Mr. White died alone, save the little dog that was always with him.

Public Administrator Bishop, under the law, where one dies intestate, forced an entry to the house to prepare for the disposal of the property.  This, however, will not be done, as Mr. White’s daughter will soon be in Chicago.

A suit of armor inside the front door greets visitors.
Is this a survivor from the White collection?

After White’s collection was cleared from the house, it was sold and occupied by various individuals including John Powers, who served for nearly 40 years as an Alderman in the City of Chicago.  The house was later used as a funeral home.
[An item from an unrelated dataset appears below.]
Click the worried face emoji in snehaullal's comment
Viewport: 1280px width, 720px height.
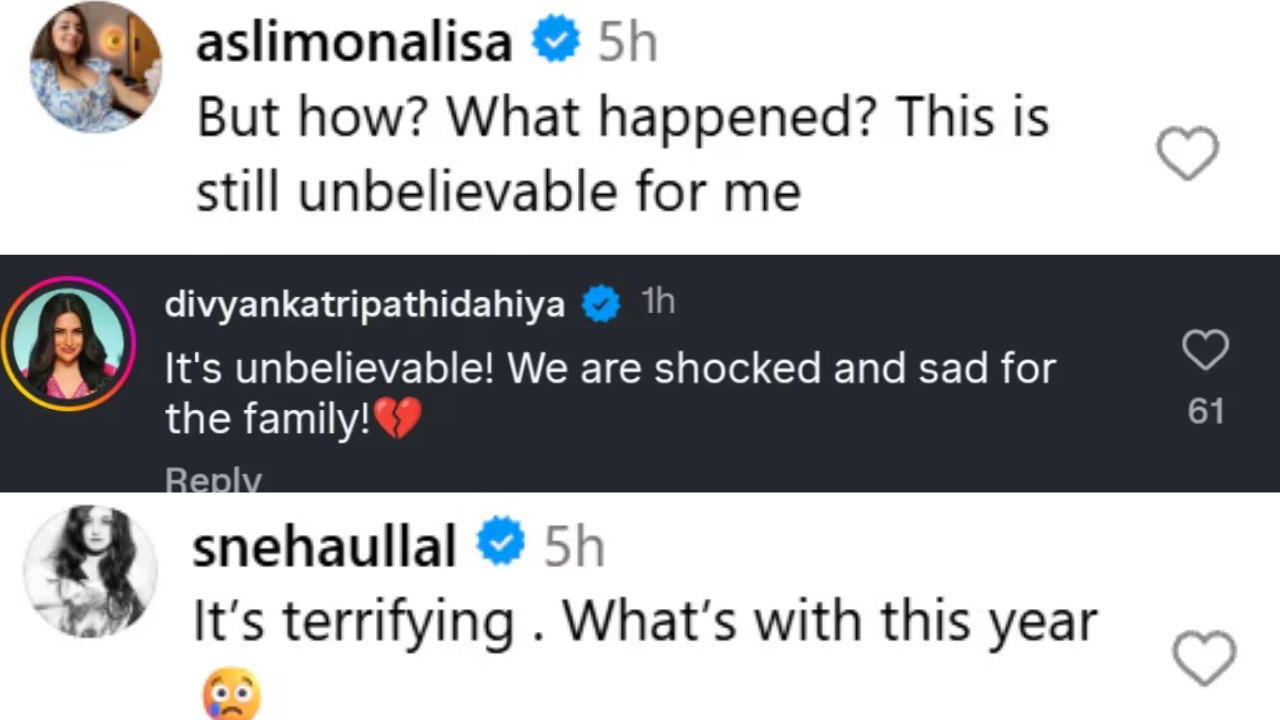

For decades following, the mansion served as the headquarters of the Chicago Urban League.  In 1995, it was acquired by the Inner City Youth and Adult Foundation, which occupies the building today.  

The Foundation, which provides many services to the community including transitional housing to formerly incarcerated men, graciously opened its doors for curious visitors during Open House Chicago, sponsored by the Chicago Architecture Foundation over the weekend of October 17th and 18th.  Tours were provided by the residents, who proudly shared their home with the throngs of visitors who came to view this relic of Chicago’s early South Side Gold Coast.